— start Excerpted data —
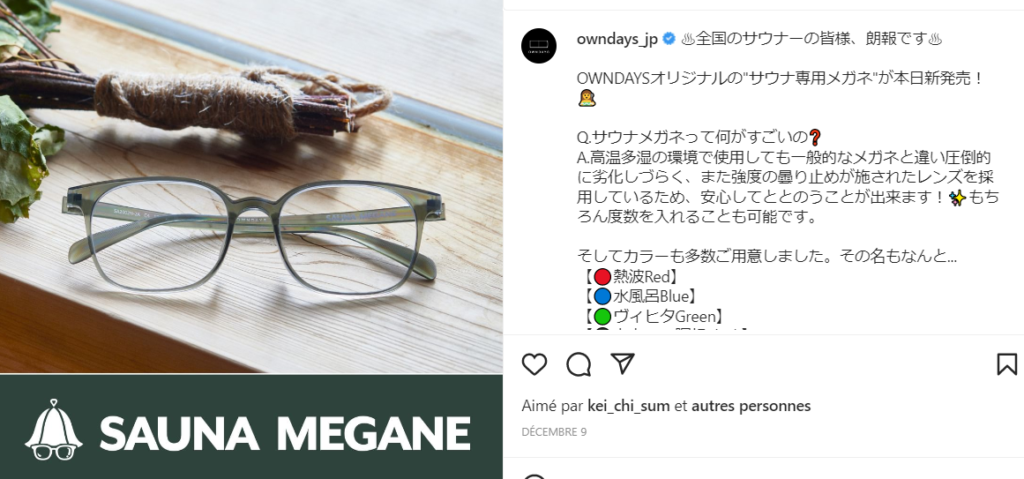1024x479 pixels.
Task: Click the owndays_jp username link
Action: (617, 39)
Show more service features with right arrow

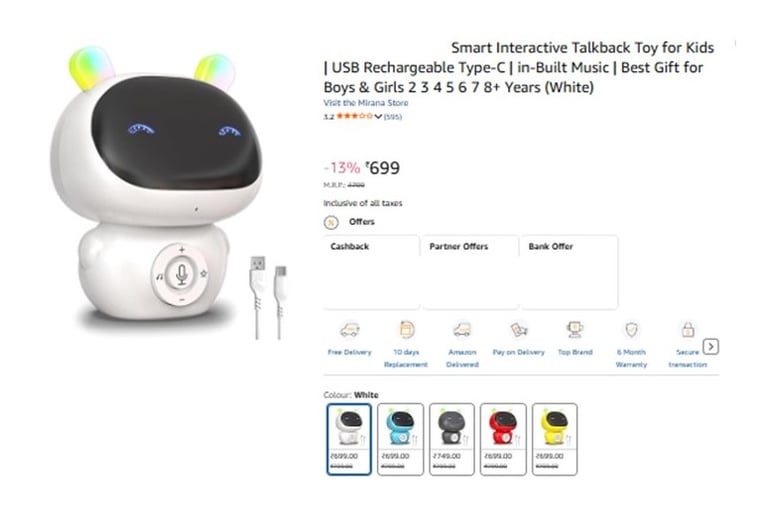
— end Excerpted data —
— start Excerpted data —
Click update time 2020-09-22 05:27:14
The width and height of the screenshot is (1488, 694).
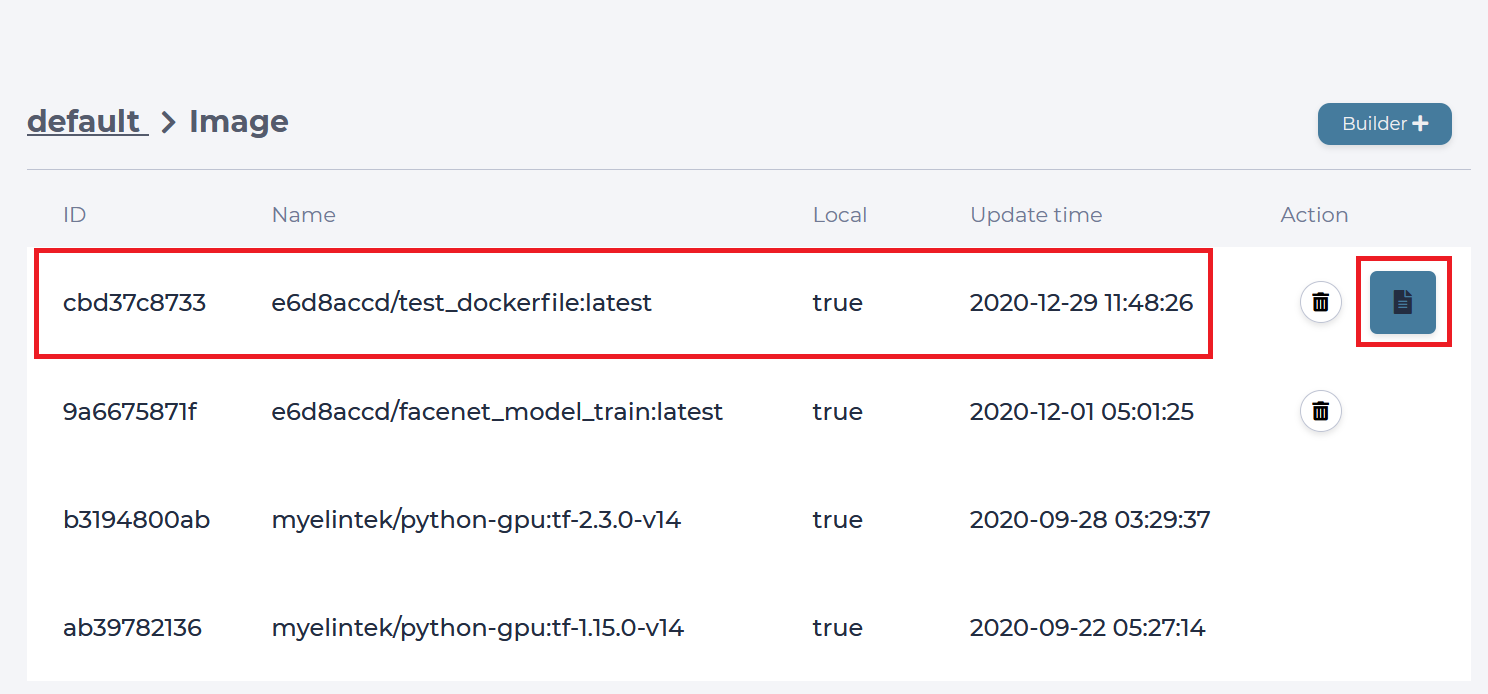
— end Excerpted data —
**Given task:** Repeat the lines verbatim, beginning at the line that has "Click update time 2020-09-22 05:27:14" and stopping after the line that has "The width and".

**Expected answer:**
Click update time 2020-09-22 05:27:14
The width and height of the screenshot is (1488, 694).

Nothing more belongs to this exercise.